= Task goal =
Without pictures, repeat the lines of the entries from the one containing "Collapse the backup folder in tree" through the last, both ends included, and nothing else.

= Dataset records =
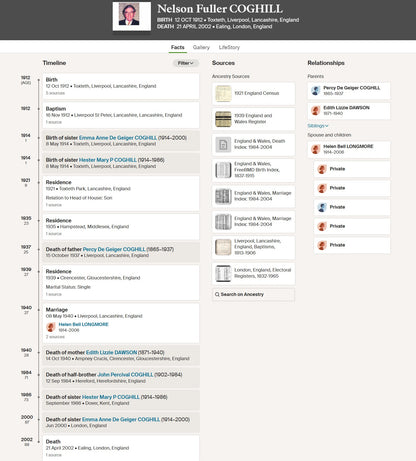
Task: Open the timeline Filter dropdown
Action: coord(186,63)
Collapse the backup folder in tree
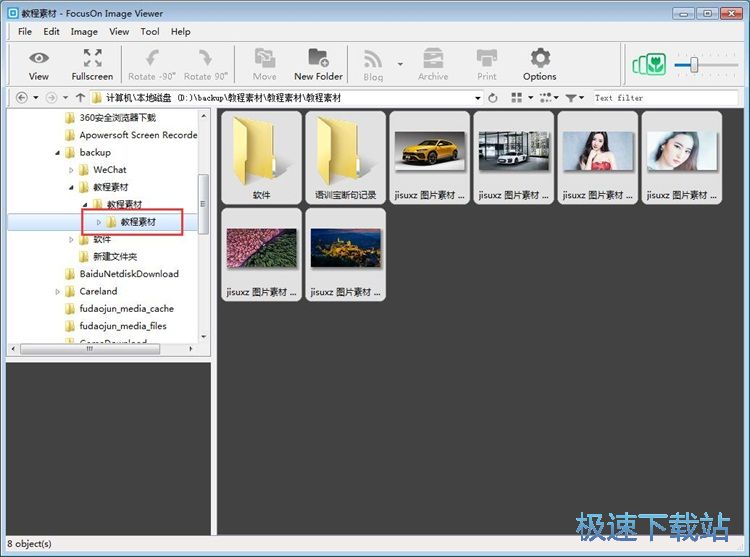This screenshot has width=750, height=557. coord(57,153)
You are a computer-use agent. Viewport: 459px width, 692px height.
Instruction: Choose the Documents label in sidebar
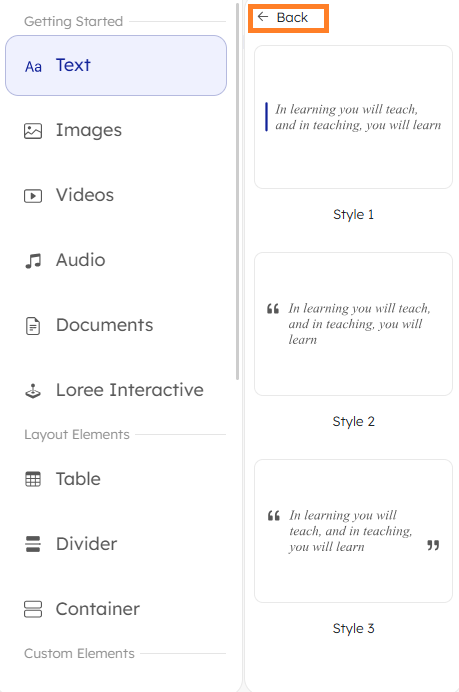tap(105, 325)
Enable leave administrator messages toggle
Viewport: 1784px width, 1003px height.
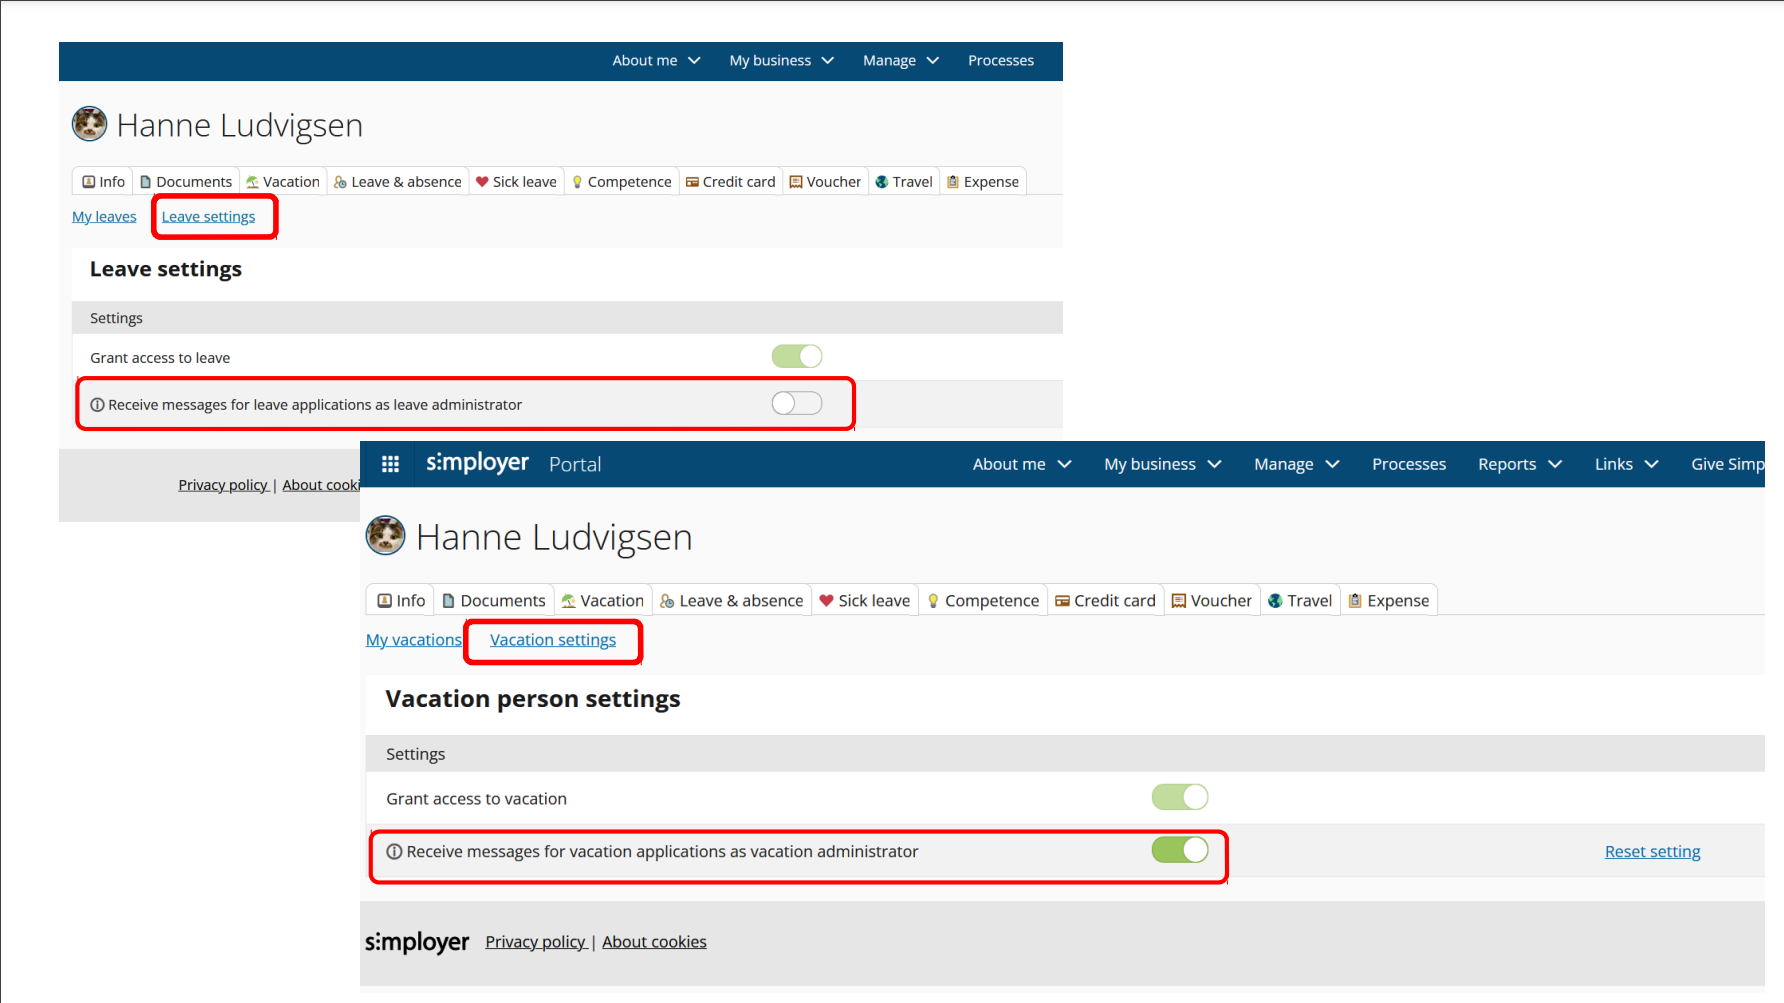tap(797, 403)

= Solution to the problem =
Collapse the backup folder in tree
This screenshot has width=750, height=557. coord(57,153)
You are a computer-use agent. Viewport: 459px width, 692px height.
Instruction: Choose the Documents label in sidebar
tap(105, 325)
Enable leave administrator messages toggle
Viewport: 1784px width, 1003px height.
tap(797, 403)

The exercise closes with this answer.